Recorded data

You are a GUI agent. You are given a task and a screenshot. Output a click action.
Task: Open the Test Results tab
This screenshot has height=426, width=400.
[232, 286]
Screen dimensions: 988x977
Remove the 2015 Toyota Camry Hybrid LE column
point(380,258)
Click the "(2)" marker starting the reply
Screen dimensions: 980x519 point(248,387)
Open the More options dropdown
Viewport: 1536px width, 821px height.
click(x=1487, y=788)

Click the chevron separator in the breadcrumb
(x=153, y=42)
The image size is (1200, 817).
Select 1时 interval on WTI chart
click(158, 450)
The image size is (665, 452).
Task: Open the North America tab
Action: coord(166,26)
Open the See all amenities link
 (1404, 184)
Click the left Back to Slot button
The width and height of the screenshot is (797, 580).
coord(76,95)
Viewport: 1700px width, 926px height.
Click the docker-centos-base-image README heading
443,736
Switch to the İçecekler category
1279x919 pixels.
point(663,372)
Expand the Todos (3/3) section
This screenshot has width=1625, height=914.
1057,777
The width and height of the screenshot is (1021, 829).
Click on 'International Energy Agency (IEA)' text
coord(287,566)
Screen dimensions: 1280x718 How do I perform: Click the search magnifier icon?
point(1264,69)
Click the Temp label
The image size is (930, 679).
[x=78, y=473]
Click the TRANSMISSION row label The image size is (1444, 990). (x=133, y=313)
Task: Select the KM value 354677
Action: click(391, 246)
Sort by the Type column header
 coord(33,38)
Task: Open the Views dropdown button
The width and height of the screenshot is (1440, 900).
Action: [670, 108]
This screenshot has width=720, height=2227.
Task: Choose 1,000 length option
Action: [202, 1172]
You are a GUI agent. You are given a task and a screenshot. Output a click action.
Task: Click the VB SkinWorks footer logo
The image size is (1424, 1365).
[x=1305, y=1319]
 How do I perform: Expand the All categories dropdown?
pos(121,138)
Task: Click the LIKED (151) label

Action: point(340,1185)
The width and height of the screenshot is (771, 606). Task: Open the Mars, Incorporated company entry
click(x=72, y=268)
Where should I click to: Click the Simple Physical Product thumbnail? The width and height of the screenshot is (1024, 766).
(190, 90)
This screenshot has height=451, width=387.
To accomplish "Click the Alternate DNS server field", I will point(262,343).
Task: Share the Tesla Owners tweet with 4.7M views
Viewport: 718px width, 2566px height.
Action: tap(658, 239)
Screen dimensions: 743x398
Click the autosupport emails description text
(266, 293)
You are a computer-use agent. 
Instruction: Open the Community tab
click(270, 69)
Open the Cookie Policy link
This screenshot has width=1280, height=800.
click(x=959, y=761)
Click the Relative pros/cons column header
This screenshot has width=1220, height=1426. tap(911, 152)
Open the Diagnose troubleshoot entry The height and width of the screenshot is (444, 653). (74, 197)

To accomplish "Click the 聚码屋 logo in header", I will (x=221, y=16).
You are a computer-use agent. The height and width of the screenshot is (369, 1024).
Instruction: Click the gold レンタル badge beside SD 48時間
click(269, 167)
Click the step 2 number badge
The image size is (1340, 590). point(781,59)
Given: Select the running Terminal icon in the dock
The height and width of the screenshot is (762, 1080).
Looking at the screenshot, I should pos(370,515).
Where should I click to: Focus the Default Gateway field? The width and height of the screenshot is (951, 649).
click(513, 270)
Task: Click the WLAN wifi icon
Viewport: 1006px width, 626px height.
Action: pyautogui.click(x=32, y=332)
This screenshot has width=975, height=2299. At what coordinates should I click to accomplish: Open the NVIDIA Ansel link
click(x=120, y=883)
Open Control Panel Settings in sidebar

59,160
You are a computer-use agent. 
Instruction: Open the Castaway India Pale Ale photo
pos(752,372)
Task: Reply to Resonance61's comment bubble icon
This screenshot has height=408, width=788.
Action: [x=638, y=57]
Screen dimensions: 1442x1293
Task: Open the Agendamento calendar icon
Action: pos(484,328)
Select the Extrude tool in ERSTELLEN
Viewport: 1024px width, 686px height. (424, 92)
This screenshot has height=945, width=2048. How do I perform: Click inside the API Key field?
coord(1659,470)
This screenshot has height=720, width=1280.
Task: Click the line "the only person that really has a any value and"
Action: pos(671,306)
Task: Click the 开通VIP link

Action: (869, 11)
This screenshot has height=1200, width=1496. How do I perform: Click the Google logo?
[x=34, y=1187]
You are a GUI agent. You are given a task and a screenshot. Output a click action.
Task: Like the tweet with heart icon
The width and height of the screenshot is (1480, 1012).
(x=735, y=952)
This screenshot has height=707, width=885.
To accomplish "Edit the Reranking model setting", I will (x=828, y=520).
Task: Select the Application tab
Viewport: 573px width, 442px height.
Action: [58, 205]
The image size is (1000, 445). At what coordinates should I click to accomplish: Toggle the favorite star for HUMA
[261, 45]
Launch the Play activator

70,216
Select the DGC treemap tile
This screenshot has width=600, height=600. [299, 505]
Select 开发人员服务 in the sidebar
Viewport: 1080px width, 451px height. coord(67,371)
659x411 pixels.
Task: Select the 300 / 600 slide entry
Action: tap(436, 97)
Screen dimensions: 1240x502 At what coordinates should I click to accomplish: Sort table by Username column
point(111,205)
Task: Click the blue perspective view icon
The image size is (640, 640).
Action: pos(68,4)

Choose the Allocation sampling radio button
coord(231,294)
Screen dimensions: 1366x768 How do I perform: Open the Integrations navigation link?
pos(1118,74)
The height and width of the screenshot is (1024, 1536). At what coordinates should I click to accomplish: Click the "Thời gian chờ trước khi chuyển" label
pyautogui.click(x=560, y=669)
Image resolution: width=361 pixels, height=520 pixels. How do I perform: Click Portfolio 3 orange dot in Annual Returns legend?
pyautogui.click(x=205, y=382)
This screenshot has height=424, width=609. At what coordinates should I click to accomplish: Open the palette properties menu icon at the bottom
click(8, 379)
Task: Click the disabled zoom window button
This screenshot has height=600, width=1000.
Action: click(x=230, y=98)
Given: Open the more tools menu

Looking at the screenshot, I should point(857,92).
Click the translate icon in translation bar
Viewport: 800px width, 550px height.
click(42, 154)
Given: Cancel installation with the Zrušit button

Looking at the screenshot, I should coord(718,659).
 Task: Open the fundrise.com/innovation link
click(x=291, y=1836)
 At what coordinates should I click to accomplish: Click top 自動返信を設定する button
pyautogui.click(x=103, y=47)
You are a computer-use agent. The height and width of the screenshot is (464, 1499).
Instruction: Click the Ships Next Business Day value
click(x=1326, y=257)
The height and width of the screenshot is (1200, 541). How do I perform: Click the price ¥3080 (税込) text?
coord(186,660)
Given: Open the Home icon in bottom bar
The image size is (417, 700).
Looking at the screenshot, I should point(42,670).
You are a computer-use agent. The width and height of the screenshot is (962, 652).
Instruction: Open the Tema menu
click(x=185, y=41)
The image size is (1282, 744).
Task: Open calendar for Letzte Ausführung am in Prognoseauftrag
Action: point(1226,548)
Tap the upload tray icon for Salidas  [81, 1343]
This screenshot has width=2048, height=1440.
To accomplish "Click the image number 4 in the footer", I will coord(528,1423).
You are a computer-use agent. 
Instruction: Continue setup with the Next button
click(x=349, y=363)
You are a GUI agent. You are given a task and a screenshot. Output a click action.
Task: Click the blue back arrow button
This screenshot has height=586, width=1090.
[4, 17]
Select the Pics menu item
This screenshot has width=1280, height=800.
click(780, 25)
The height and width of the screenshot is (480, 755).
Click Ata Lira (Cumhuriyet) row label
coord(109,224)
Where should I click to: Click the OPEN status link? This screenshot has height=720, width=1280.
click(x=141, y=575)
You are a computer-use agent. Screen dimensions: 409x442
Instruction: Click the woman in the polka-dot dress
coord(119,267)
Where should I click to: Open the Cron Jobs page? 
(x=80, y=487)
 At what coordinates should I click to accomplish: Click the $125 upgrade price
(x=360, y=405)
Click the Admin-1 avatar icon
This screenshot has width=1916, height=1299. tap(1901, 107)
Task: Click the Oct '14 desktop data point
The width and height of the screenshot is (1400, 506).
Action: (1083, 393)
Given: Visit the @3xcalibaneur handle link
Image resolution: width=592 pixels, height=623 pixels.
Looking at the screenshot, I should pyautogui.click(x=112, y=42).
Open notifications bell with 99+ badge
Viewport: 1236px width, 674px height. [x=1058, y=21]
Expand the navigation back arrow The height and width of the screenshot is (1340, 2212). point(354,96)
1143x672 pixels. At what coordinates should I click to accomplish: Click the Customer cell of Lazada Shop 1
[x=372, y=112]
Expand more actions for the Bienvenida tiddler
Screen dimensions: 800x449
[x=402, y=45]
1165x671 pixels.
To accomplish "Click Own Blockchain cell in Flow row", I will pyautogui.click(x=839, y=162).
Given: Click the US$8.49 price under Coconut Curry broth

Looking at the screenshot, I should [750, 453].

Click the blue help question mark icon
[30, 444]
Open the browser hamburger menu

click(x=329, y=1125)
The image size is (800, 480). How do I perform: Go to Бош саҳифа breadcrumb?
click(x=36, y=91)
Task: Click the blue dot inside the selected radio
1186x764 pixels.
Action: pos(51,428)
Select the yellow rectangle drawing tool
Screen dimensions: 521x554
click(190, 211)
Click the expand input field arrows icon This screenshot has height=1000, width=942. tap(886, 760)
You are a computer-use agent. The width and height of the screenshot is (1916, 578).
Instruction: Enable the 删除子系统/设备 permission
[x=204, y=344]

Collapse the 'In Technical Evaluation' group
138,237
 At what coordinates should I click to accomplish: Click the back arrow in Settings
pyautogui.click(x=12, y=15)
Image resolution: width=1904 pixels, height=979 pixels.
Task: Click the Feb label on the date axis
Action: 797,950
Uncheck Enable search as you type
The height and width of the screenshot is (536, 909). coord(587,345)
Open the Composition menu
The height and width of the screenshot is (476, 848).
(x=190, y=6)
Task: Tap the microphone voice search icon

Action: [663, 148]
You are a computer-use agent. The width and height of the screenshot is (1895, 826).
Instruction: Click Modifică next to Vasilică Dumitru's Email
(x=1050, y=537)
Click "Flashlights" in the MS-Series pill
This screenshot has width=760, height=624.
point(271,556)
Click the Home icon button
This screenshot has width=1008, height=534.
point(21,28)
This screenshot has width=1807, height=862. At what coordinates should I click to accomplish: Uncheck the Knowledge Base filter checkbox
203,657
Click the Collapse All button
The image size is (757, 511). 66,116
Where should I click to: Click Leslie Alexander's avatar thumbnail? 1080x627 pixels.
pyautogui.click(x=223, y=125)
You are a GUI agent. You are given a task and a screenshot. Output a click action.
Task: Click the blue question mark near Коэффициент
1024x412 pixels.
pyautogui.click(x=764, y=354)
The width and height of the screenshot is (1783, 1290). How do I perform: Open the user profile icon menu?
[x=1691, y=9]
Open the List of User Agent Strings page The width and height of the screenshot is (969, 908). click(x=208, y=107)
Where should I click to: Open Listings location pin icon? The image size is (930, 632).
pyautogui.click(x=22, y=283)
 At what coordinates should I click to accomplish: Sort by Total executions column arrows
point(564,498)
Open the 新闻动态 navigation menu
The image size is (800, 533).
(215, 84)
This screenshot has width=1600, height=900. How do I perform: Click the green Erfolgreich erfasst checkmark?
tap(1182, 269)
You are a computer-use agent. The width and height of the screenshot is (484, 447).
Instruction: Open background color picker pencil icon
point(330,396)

* WHAT TO DO: Copy the entries above exactly, but only from the line holding "Instruction: Open the Community tab" through the line holding "Given: Select the", both included.

* SOLVED EXERCISE:
Instruction: Open the Community tab
click(270, 69)
Open the Cookie Policy link
This screenshot has width=1280, height=800.
click(x=959, y=761)
Click the Relative pros/cons column header
This screenshot has width=1220, height=1426. tap(911, 152)
Open the Diagnose troubleshoot entry The height and width of the screenshot is (444, 653). (74, 197)

To accomplish "Click the 聚码屋 logo in header", I will (x=221, y=16).
You are a computer-use agent. The height and width of the screenshot is (369, 1024).
Instruction: Click the gold レンタル badge beside SD 48時間
click(269, 167)
Click the step 2 number badge
The image size is (1340, 590). point(781,59)
Given: Select the running Terminal icon in the dock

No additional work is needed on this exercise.